Astaxanthin Inhibits Interleukin‐6 Expression in Cerulein/Resistin‐Stimulated Pancreatic Acinar Cells
Min Seung Kwak, Joo Weon Lim, Hyeyoung Kim
Abstract
Acute pancreatitis is a common clinical condition with increasing the proinflammatory mediators, including interleukin‐6 (IL‐6). Obesity is a negative prognostic factor in acute pancreatitis. Obese patients with acute pancreatitis have a higher systemic inflammatory response rate. Levels of serum resistin, an adipocytokine secreted by fat tissues, increase with obesity.
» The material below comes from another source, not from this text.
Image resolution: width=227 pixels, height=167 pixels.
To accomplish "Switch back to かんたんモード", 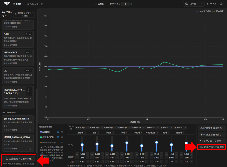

Cerulein, a cholecystokinin analog, induces calcium (Ca 2+ ) overload, oxidative stress, and IL‐6 expression in pancreatic acinar cells, which are hallmarks of acute pancreatitis. A recent study showed that resistin aggravates the expression of inflammatory cytokines in cerulein‐stimulated pancreatic acinar cells. We aimed to investigate whether resistin amplifies cerulein‐induced IL‐6 expression and whether astaxanthin (ASX), an antioxidant carotenoid with anti‐inflammatory properties, inhibits ceruelin/resistin‐induced IL‐6 expression in pancreatic acinar AR42J cells. We found that resistin enhanced intracellular Ca 2+ levels, NADPH oxidase activity, intracellular reactive oxygen species (ROS) production, NF‐ κ B activity, and IL‐6 expression in cerulein‐stimulated AR42J cells, which were inhibited by ASX in a dose‐dependent manner. The calcium chelator BAPTA‐AM inhibited cerulein/resistin‐induced NADPH oxidase activation and ROS production. Antioxidant N‐acetyl cysteine (NAC) and ML171, a specific NADPH oxidase 1 inhibitor, suppressed cerulein/resistin‐induced ROS production, NF‐ κ B activation, and IL‐6 expression. In conclusion, ASX inhibits IL‐6 expression, by reducing Ca 2+ overload, NADPH oxidase‐mediated ROS production, and NF‐ κ B activity in cerulein/resistin‐stimulated pancreatic acinar cells. Consumption of ASX‐rich foods could be beneficial for preventing or delaying the incidence of obesity‐associated acute pancreatitis.